[What needs to be done]
Reproduce every line in the listing that contains the word "computer".

☆ ☆ ☆ ☆

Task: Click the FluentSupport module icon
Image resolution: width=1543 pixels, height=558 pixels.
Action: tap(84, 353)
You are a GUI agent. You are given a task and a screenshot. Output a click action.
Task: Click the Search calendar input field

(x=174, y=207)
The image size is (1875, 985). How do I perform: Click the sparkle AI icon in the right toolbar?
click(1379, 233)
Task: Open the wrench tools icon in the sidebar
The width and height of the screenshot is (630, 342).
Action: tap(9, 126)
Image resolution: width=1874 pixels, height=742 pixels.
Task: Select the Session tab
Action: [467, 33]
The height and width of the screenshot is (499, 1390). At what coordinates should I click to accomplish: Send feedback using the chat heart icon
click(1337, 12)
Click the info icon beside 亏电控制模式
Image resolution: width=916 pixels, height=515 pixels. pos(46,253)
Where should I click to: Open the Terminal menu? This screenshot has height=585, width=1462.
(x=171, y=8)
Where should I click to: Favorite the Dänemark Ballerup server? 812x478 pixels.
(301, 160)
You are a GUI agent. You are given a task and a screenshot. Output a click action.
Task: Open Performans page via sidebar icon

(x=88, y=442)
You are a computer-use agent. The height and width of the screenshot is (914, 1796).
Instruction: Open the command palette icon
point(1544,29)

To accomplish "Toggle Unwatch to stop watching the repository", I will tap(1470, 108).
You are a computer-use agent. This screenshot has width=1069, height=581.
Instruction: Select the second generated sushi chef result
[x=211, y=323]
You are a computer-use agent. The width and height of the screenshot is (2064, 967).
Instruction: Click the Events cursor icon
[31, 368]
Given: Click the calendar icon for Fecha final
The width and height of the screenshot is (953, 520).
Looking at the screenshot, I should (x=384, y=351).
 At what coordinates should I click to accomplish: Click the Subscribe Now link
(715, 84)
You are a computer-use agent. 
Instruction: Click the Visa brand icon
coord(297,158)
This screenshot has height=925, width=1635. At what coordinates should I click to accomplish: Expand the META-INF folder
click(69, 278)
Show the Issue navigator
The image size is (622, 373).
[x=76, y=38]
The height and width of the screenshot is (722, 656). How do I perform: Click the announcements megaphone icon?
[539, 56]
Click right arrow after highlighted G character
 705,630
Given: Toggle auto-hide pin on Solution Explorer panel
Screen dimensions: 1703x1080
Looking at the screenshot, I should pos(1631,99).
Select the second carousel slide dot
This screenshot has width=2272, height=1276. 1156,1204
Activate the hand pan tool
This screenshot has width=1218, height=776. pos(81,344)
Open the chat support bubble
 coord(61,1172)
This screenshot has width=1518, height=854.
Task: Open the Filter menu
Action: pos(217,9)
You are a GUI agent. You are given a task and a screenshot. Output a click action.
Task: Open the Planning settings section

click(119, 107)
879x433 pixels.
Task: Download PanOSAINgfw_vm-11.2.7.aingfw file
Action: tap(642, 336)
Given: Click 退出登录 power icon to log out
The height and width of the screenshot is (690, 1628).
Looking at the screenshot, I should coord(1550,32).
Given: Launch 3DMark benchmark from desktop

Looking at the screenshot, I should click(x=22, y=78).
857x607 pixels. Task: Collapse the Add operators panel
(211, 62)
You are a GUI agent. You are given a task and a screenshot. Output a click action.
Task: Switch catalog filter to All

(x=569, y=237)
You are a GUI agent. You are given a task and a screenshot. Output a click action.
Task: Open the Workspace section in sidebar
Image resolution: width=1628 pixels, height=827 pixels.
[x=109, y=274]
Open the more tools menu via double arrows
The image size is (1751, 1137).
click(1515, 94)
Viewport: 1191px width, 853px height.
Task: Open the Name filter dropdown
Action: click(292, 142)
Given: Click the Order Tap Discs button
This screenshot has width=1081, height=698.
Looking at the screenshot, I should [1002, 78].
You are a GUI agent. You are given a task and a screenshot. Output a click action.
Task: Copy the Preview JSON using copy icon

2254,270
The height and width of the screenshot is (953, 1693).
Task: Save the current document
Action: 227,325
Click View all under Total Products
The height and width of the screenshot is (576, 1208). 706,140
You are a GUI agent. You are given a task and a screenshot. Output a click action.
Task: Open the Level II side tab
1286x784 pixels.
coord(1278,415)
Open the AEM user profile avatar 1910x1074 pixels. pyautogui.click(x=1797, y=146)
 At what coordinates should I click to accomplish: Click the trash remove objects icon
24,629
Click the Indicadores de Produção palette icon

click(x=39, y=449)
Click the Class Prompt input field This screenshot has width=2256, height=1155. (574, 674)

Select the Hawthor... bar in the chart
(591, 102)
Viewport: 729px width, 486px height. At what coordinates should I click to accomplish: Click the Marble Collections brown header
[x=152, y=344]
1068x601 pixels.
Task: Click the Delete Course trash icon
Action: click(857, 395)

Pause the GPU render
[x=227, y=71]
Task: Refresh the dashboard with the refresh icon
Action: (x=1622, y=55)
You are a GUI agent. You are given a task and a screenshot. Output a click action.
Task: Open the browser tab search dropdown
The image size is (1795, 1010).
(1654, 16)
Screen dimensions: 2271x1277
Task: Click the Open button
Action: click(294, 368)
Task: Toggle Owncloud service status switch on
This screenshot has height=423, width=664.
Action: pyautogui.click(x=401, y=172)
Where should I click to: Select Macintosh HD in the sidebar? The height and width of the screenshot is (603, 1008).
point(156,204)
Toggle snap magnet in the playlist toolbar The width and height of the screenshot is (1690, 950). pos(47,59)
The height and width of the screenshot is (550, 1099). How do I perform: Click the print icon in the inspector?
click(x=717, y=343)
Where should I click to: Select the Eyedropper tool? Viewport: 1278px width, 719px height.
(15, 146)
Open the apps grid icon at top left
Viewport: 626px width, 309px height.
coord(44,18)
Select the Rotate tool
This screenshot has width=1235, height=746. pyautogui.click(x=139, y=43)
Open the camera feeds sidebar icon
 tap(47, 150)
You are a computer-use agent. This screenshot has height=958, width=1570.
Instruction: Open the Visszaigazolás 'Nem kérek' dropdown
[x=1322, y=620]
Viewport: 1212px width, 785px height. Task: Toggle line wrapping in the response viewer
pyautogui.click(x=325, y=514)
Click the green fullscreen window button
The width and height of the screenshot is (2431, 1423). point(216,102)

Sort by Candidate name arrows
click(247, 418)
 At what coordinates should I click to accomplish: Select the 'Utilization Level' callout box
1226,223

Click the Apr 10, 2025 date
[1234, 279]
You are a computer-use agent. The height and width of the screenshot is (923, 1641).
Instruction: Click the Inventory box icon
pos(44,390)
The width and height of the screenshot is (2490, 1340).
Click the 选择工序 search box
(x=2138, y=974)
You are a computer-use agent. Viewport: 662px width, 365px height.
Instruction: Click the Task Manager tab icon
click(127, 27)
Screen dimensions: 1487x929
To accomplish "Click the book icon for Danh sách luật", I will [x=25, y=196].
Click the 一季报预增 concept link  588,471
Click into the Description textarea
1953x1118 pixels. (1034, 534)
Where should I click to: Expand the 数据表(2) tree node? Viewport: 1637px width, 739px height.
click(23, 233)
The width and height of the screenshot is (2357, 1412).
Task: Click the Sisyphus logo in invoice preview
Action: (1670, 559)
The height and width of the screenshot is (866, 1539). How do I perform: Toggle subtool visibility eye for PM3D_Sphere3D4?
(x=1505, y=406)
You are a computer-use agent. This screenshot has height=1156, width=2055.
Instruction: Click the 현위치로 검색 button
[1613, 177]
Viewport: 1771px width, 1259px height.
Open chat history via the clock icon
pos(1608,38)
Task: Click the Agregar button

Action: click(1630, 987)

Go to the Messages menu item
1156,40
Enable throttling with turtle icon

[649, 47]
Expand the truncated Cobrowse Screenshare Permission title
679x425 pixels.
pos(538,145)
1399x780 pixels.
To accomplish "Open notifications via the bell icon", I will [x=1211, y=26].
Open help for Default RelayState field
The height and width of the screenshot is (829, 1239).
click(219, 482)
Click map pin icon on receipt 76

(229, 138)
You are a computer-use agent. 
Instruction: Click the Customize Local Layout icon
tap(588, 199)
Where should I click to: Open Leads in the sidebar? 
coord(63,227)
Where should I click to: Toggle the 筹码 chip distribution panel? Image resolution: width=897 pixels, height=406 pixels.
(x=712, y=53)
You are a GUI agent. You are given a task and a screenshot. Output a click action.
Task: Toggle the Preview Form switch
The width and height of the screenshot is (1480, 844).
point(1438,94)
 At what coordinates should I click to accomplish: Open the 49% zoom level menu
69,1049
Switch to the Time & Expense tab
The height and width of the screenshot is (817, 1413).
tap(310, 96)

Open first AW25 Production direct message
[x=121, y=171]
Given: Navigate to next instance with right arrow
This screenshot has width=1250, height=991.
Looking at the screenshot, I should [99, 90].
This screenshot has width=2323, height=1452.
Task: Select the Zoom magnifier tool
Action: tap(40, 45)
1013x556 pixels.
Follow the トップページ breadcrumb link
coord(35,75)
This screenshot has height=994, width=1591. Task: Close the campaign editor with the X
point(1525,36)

☆ ☆ ☆ ☆

[Problem solution]
You are a computer-use agent. The height and width of the screenshot is (914, 1796).
You are a computer-use agent. This screenshot has width=1069, height=581.
You are a computer-use agent. The width and height of the screenshot is (2064, 967).
You are a computer-use agent. 
You are a computer-use agent. This screenshot has height=958, width=1570.
You are a computer-use agent. The height and width of the screenshot is (923, 1641).
You are a computer-use agent. Viewport: 662px width, 365px height.
You are a computer-use agent. This screenshot has height=1156, width=2055.
You are a computer-use agent. 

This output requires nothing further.